Deep Anomaly Detection in Text
Andrei Manolache
TL;DR
The thesis addresses anomaly detection in text by proposing DATE, a transformer-based end-to-end method that leverages self-supervised pretext tasks to produce a robust anomaly score. DATE uses two pretext tasks, Replaced Mask Detection and Replaced Token Detection, within a generator–discriminator framework inspired by ELECTRA, and introduces a computationally efficient Pseudo Label score for inference. Across 20Newsgroups and AG News, DATE achieves state-of-the-art semi-supervised and unsupervised results, outperforming classical baselines (OC-SVM, CVDD, SVDD) and deep competitors (E3 Outlier variants).

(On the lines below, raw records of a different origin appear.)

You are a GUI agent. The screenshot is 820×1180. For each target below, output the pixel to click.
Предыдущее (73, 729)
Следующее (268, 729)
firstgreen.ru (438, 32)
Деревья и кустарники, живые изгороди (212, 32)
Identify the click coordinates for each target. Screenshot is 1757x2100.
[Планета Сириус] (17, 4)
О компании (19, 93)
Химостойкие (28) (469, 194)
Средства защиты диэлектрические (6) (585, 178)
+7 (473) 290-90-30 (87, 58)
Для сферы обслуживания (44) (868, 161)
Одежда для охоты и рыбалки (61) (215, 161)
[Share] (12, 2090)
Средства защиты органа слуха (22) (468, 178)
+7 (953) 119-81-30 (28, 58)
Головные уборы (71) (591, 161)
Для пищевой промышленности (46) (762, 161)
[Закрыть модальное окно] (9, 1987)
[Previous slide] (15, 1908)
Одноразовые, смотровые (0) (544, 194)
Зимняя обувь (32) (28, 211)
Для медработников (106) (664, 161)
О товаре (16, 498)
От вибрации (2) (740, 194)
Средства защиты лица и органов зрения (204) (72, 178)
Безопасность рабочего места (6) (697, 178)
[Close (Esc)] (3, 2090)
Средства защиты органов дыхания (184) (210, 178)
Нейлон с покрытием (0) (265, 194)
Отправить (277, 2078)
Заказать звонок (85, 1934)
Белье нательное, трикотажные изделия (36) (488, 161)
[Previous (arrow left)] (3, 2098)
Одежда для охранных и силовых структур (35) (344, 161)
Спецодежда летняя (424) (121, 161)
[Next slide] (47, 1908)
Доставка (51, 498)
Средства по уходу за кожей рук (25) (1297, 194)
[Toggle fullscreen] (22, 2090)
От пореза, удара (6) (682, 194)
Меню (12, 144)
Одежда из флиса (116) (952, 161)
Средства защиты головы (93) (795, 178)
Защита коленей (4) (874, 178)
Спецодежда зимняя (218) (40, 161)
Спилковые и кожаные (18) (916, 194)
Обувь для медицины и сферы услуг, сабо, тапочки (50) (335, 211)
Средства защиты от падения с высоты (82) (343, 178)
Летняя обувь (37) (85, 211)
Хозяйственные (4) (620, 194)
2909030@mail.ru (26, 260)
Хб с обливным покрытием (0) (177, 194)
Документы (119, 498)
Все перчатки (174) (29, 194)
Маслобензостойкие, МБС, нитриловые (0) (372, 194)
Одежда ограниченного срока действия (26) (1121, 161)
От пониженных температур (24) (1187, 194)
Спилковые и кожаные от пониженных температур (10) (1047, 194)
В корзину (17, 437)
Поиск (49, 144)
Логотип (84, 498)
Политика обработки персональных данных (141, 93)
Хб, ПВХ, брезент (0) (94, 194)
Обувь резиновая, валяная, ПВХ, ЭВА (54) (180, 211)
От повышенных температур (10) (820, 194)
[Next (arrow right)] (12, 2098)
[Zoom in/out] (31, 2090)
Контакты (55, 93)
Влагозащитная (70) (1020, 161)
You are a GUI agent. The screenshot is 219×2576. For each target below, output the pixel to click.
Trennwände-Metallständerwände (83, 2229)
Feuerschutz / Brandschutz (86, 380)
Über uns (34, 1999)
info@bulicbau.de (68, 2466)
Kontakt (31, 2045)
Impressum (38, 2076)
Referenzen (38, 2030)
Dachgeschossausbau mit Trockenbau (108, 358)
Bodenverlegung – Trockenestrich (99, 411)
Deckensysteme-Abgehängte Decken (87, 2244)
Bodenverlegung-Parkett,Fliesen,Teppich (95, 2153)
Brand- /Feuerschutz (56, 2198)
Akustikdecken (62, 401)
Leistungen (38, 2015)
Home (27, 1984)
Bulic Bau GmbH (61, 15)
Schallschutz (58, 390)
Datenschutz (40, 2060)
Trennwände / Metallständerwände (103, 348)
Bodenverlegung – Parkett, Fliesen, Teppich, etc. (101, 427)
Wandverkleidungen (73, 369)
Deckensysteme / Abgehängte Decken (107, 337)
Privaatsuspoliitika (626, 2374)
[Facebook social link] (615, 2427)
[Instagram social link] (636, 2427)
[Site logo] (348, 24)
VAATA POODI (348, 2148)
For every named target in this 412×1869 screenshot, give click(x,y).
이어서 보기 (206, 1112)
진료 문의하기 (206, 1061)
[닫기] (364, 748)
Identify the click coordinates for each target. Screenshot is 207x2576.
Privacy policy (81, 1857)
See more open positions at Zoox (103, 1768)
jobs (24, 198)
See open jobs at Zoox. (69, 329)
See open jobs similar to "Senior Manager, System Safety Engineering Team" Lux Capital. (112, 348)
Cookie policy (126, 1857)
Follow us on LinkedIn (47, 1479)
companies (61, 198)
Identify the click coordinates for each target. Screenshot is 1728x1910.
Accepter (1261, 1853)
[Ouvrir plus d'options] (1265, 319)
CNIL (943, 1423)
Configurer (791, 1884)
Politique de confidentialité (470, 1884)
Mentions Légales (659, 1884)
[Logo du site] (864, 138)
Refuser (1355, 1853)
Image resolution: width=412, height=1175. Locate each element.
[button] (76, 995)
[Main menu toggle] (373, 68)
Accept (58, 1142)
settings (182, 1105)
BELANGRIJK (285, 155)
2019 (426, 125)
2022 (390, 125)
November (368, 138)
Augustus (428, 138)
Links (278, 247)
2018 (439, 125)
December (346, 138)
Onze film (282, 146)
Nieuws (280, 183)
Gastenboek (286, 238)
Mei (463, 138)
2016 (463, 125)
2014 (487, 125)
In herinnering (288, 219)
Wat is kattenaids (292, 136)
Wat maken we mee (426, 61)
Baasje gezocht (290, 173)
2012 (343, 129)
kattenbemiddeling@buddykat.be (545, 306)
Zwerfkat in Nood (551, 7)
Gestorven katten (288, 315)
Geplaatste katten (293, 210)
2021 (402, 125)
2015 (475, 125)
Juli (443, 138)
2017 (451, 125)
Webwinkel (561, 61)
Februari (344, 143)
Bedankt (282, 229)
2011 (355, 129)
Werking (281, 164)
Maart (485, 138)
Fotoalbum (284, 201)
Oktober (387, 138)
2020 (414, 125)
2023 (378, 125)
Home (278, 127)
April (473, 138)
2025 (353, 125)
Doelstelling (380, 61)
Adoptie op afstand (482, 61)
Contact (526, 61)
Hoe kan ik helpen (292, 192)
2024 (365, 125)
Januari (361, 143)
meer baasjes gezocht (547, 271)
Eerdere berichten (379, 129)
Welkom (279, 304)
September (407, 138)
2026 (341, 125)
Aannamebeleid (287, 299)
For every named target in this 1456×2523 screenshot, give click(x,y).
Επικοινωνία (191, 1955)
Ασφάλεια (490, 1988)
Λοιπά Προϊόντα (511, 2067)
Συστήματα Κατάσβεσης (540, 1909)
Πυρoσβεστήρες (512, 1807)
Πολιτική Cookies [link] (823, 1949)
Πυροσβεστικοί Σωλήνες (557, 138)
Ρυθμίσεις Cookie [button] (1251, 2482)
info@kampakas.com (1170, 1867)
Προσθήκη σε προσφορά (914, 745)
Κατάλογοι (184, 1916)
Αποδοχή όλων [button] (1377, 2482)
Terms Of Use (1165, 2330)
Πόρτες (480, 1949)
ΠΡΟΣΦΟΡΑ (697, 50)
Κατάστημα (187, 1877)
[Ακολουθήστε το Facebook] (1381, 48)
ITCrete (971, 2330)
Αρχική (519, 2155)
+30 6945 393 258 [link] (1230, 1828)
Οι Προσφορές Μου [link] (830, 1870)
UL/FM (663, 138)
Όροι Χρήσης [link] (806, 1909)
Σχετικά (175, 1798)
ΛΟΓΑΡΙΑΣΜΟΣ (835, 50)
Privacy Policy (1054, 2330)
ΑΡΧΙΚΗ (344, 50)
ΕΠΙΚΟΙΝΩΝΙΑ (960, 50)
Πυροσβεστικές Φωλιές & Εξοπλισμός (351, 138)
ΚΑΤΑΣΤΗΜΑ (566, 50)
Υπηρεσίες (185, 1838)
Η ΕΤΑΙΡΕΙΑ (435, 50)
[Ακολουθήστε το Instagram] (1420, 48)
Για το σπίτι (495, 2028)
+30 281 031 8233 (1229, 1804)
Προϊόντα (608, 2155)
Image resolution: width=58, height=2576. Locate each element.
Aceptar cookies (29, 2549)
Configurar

The work demonstrates strong text AD performance, offers per-token anomaly explanations, and suggests broad future directions in self-supervised objectives and contrastive learning for textual anomaly detection. These contributions advance practical, scalable anomaly detection for NLP, with potential extensions to authorship and stylistic analysis.
Abstract
Deep anomaly detection methods have become increasingly popular in recent years, with methods like Stacked Autoencoders, Variational Autoencoders, and Generative Adversarial Networks greatly improving the state-of-the-art. Other methods rely on augmenting classical models (such as the One-Class Support Vector Machine), by learning an appropriate kernel function using Neural Networks. Recent developments in representation learning by self-supervision are proving to be very beneficial in the context of anomaly detection. Inspired by the advancements in anomaly detection using self-supervised learning in the field of computer vision, this thesis aims to develop a method for detecting anomalies by exploiting pretext tasks tailored for text corpora. This approach greatly improves the state-of-the-art on two datasets, 20Newsgroups, and AG News, for both semi-supervised and unsupervised anomaly detection, thus proving the potential for self-supervised anomaly detectors in the field of natural language processing.